Histoire sur l’éducation

Le Dr Gerald Fried est resté attaché à ses racines tout en sauvant des vies au CUSM

Qu’est-ce que la cinquième année, un album et le cancer ont en commun? Tous ces éléments ont incité le Dr Gerald Fried du Centre universitaire de santé McGill (CUSM) à poursuivre une carrière en médecine.

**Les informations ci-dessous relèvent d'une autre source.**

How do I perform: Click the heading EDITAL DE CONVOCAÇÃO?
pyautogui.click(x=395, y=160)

La préparation d’un album sur le cancer, un devoir de 5e année, a mené Gerald Fried alors âgé de 10 ans à contacter le chef de la recherche sur le cancer de l’Université McGill. Non seulement ce dernier a-t-il pris l’appel, mais il a accepté de le rencontrer. L’entrevue a fourni à Gerald plus d’informations qu’un élève de 5e année peut assimiler. « Je me souviens m’être dit que nous devions trouver une cure pour cette terrible maladie, se remémore Gerald. Cette expérience a aiguisé mon intérêt pour la médecine. Je savais que j’avais trouvé ma voie. » L’actuel chirurgien en chef au CUSM qui est né et a grandi à Montréal est un pionnier international de la chirurgie non effractive. Incroyablement doué et dévoué, le Dr Fried a eu plus d’une opportunité de quitter sa ville natale mais, par un hasard du destin, il n’est jamais parti.

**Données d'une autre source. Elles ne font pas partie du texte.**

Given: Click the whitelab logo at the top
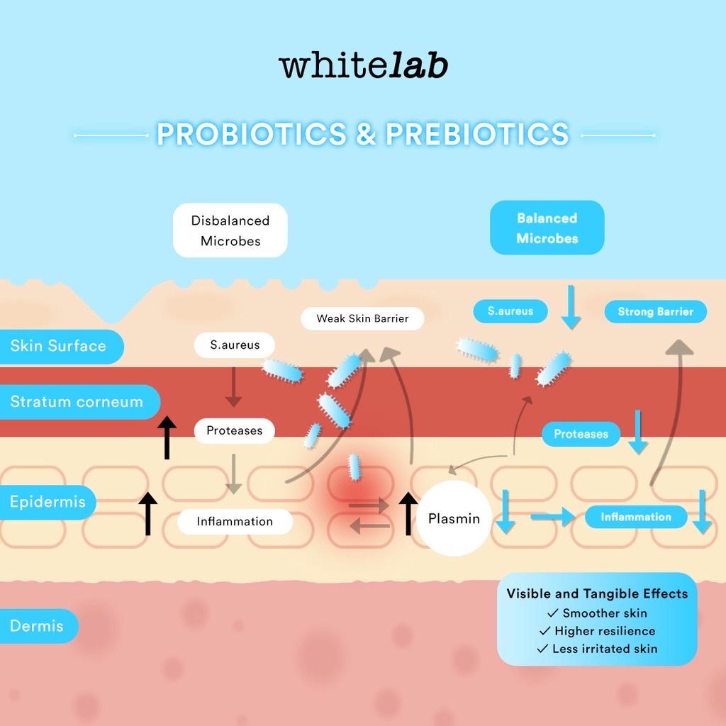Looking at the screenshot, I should [363, 66].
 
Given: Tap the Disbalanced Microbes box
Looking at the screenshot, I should [230, 230].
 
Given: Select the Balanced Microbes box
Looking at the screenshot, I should [547, 228].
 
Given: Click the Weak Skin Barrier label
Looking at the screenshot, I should [362, 318].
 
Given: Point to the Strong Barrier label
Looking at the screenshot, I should [655, 312].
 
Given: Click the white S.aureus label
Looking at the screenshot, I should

Il a été accepté à l’École de médecine de l’Université McGill en 1971 et, à la fin d’une formation supplémentaire aux États-Unis, une occasion de s’y établir a été donnée au Dr Fried. « On m’a offert un poste au Texas, mais certaines exigences liées à l’obtention de mon visa m’obligeaient à retourner au Canada, raconte-t-il. Or, ils tenaient tellement à ce que je reste qu’ils ont fait appel au sénateur de l’État à Washington, D.C., et je me suis vu accorder une exemption. Cependant, j’avais donné ma parole que je retournerais au CUSM et je ne voulais pas rompre cette promesse. »

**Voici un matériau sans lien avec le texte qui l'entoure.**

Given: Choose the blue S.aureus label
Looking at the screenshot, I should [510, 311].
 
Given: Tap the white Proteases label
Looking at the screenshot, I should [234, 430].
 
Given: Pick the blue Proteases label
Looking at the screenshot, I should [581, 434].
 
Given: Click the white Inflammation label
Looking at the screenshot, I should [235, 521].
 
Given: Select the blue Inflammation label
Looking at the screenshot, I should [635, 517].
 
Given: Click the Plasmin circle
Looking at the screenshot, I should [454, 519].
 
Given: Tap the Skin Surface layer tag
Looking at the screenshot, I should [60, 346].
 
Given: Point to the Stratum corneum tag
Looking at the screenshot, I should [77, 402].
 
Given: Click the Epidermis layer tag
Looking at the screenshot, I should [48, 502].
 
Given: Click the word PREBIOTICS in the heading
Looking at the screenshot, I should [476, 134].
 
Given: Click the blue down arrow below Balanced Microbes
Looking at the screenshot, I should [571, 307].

Le Dr Fried a été le premier à réaliser une chirurgie laparoscopique au CUSM, une technique minimalement invasive qui rend la récupération plus rapide et plus facile pour le patient. Il avait appris cette procédure en Allemagne, spécifiquement pour l’ablation de la vésicule biliaire. Considéré comme un chef de file dans ce domaine, le Dr Fried a formé des centaines de chirurgiens de partout au pays. « Chaque mois, nous donnions des cours de deux jours et formions 24 chirurgiens des quatre coins du Canada. Notre objectif était que tous ces nouveaux “stagiaires” retournent dans leurs hôpitaux respectifs enseigner cette procédure à leur personnel. En l’espace de quelques années seulement, presque tous les chirurgiens du pays ont été formés à cet effet », relate-t-il avec fierté.

Le CUSM est devenu réputé pour la chirurgie non effractive et le monde entier en a pris note. Vers la fin des années 1990, le Dr Fried était recruté pour devenir chef de la chirurgie non effractive à l’Hôpital presbytérien de New York, le plus grand complexe hospitalier new-yorkais. « Le poste étant une superbe opportunité, j’ai décidé d’aller de l’avant. J’ai fermé mon laboratoire, trouvé une maison pour ma famille et nous étions prêts à partir », dit-il. Mais après des mois de problèmes liés à son contrat, le Dr Fried a retiré sa candidature. « Ce fut un moment de véritable transformation pour moi et en fin de compte ce fut la meilleure chose qui me soit arrivée. Plus tôt, la fusion entre l’hôpital de New York et l’hôpital presbytérien Columbia avait causé beaucoup de frictions entre plusieurs composants du système de l’hôpital presbytérien de New York. Bien que j’aurais pu remporter un certain succès aux États-Unis, ces dissensions m’auraient affecté en tant que personne », dit-il.

Rester à Montréal est une décision qu’il n’a jamais regrettée. « J’adore la ville et je pense qu’il n’y a rien comme habiter au même endroit pendant longtemps, explique-t-il. Mon cercle d’amis est diversifié et ma famille ainsi que celle de ma femme Karen sont ici : tout cela fait une énorme différence. »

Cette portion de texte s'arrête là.